Background: Fibromyalgia patients may complain of cardiovascular symptoms, including chest pain and palpitations. It has been proposed that infection by Chlamydia pneumoniae might be common in fibromyalgia. Chlamydia pneumoniae infection has also been hypothesized to be a causative factor in cardiac disease.
Objective: This study aims to test the hypothesis that there is an association between atrioventricular conduction and antibodies to Chlamydia pneumoniae in fibromyalgia.

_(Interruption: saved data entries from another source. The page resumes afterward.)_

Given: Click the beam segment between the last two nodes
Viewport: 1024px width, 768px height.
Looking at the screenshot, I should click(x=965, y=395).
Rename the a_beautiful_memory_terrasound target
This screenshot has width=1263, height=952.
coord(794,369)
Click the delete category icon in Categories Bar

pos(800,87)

Methods: Thirteen female fibromyalgia patients underwent serum Chlamydia pneumoniae IgG assays and 12-lead electrocardiography in a cross-sectional study. None of the patients was taking medication which might affect atrioventricular conduction, and none suffered from hypothyroidism, renal disease, hepatic disease, or carotid hypersensitivity.
Results: There was a significant positive correlation between the PR interval duration and the serum Chlamydia pneumoniae IgG level (r = 0.650; p = 0.016).
Conclusion: This study supports the hypothesis of an association between atrioventricular conduction and antibodies to Chlamydia pneumoniae in fibromyalgia patients. It suggests that the higher the level of such antibodies, the greater the electrocardiographic PR interval, and therefore the slower the atrioventricular conduction. Potential pathophysiological mechanisms include a chronic inflammatory response to Chlamydia pneumoniae and the action of the bacterial lipopolysaccharide. The latter may involve stimulators of interferon genes, activation of the cardiac NOD-like receptor protein 3 inflammasomes, and downregulation of fibroblast growth factor 5 in the heart.